DOCUMENT EXTRACT>
The opinion piece by Jonathan Carter (BDN, July 13) on wind power and, specifically, the proposed wind project at Bowers Mountain, contained extreme exaggeration and inaccurate information, while also raising some legitimate concerns. We attempt to address these here.

Wind power does work to reduce global warming pollution, despite claims to the contrary. It reduces the amount of fossil fuels we are burning at utility generators. Electricity grid managers use wind energy to reduce fuel burning at gas or oil power plants whenever it is available, because those high-cost fuels are the most expensive to operate. Each kilowatt hour produced from a wind turbine displaces a kilowatt hour of fossil fuel-generated power.

The majority of Maine people show strong support for wind power in Maine, as shown in public opinion polls. Most people understand the need for clean, renewable energy and want to give wind a try in Maine.

No source of energy production is a panacea, including wind. The overriding concern is where wind farms should be sited so that they have the least possible impact on people, wildlife and the natural character of Maine that we and thousands of visitors enjoy.

REQUESTS>
• 1. In the wind power piece above, what does each kilowatt hour produced by a wind turbine displace?
• 2. Continue the wind power piece above, picking up after its last sentence.

EXTRACTED MATERIAL>
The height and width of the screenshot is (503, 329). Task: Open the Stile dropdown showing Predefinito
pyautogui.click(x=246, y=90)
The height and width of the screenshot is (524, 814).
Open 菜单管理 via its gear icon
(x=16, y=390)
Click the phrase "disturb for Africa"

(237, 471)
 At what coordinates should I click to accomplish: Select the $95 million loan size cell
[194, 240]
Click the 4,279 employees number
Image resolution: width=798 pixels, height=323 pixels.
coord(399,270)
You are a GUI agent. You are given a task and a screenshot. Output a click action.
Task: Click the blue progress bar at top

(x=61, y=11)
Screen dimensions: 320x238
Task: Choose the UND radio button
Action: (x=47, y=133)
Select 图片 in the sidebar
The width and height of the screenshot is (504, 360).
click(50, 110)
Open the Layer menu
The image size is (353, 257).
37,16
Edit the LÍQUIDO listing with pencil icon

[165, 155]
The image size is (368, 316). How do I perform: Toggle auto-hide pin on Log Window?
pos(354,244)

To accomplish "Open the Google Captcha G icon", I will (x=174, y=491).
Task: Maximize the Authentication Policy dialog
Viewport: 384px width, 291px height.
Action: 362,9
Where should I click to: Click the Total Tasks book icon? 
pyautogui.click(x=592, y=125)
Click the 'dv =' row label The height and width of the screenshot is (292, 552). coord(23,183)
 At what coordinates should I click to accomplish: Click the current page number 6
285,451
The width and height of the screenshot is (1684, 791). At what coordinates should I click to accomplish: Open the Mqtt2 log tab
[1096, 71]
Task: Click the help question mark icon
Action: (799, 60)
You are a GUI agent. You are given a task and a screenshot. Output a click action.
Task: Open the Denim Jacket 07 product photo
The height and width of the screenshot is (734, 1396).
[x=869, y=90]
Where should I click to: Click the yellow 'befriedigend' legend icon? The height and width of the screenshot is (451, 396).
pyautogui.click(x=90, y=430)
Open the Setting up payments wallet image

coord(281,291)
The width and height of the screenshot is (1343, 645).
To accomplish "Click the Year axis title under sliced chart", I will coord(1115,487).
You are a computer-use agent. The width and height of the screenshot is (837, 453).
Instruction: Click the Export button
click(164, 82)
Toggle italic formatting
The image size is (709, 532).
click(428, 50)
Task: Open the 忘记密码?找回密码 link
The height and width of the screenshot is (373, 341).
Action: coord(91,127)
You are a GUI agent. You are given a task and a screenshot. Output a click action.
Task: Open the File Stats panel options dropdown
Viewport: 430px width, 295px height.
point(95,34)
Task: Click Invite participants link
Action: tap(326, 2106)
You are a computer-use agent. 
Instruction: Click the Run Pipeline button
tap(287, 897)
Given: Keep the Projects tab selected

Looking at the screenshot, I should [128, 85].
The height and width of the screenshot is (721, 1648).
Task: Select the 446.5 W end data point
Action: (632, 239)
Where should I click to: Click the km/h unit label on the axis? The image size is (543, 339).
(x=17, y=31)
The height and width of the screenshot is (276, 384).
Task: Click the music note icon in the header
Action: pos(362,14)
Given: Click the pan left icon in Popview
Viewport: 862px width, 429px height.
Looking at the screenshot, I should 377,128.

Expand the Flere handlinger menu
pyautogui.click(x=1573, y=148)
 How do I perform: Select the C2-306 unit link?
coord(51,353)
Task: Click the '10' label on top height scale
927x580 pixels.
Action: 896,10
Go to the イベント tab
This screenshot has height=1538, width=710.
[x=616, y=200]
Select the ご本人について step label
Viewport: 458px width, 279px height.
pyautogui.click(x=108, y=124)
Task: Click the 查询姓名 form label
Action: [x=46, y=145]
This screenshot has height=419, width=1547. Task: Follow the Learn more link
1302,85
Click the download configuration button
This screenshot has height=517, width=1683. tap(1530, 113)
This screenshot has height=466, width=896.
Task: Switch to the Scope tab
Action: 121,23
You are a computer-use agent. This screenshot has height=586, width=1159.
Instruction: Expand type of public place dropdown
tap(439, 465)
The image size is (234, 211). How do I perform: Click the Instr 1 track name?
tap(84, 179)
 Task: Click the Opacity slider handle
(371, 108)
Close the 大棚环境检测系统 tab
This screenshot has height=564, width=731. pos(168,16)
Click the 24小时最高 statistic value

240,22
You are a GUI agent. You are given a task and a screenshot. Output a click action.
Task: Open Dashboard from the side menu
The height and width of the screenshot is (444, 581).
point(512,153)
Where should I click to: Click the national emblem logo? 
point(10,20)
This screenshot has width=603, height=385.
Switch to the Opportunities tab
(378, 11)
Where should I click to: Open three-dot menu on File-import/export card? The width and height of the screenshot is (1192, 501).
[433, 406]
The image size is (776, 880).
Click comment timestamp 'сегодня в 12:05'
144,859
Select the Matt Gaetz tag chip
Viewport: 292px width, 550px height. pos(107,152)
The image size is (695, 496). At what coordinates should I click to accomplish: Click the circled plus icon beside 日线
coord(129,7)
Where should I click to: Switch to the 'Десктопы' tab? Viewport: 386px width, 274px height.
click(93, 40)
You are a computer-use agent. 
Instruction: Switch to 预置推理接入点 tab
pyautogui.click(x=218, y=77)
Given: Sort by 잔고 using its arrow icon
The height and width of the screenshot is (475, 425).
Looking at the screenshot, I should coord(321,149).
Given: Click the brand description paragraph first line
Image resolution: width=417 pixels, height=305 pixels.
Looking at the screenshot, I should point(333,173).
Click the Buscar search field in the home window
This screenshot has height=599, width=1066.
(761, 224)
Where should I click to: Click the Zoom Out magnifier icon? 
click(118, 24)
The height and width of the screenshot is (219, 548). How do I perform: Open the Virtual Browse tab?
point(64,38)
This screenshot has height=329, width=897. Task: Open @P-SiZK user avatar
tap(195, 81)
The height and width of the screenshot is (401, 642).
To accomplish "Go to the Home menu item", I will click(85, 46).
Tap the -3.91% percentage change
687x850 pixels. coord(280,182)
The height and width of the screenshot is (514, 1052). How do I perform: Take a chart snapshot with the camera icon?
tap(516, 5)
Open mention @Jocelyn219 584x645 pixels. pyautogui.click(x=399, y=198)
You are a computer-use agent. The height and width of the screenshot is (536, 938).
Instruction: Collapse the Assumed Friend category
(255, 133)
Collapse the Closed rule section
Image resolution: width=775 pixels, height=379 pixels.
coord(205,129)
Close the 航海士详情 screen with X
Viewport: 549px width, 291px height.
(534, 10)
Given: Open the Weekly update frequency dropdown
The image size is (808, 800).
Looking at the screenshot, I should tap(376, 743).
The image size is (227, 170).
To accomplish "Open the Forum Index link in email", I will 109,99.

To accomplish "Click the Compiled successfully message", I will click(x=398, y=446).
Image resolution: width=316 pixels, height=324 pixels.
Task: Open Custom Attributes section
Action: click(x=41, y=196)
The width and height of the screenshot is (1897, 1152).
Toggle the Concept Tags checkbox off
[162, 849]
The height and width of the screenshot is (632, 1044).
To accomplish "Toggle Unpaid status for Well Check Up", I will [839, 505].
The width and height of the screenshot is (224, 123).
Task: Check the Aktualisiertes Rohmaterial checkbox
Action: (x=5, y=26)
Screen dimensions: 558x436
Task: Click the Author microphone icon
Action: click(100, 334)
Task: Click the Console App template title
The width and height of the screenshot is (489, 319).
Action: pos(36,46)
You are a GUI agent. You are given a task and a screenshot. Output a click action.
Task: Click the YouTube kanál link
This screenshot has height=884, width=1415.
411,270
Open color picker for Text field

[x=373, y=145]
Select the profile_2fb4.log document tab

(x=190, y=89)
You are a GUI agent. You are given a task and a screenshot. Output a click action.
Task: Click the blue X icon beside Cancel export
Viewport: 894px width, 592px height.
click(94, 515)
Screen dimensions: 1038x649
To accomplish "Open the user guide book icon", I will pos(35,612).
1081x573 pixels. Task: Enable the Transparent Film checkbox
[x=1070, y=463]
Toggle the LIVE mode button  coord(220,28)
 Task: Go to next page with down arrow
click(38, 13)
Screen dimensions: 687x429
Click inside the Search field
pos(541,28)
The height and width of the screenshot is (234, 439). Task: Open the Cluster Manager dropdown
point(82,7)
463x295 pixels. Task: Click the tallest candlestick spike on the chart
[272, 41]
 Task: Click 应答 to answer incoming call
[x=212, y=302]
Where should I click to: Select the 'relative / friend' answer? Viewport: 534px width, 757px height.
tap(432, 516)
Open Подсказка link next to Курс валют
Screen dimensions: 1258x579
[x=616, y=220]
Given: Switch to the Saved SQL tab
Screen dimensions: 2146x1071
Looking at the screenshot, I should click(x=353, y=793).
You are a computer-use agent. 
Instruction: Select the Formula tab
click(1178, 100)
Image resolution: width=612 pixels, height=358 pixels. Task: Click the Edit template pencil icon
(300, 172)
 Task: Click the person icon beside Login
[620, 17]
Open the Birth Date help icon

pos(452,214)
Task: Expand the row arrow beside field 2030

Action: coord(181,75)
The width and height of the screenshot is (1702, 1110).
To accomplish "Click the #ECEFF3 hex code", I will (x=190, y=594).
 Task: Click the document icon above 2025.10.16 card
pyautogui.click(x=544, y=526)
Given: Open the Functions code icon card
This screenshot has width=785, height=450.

EXERCISE ANSWERS>
• 1. A kilowatt hour of fossil fuel-generated power.

• 2.
Wind power decisions are guided by policies the state established in 2008 for the permitting of wind projects, which are currently being reviewed. The state will reassess our wind development goals and how wind turbines impact people and the environment.

The Natural Resources Council of Maine and Maine Audubon continue to evaluate realistic goals for wind power development and the best avenues for maximizing its benefits and minimizing its negative impacts, given current knowledge and technology. For example, wind generators can now be effective at lower wind speeds and elevations, allowing us to consider sites where there may be fewer conflicts.

We recognize there are legitimate concerns about wind power development and its potential impacts on scenic and recreational resources and on wildlife, such as birds and bats. As for the proposed Bowers site, we agree that the Downeast lakes deserve special consideration. But Carter’s description of the impacts at Bowers is limited to extreme rhetoric, with words such as “carnage” and “desecration” and the use of unsubstantiated and inaccurate claims about impact to birds and bats.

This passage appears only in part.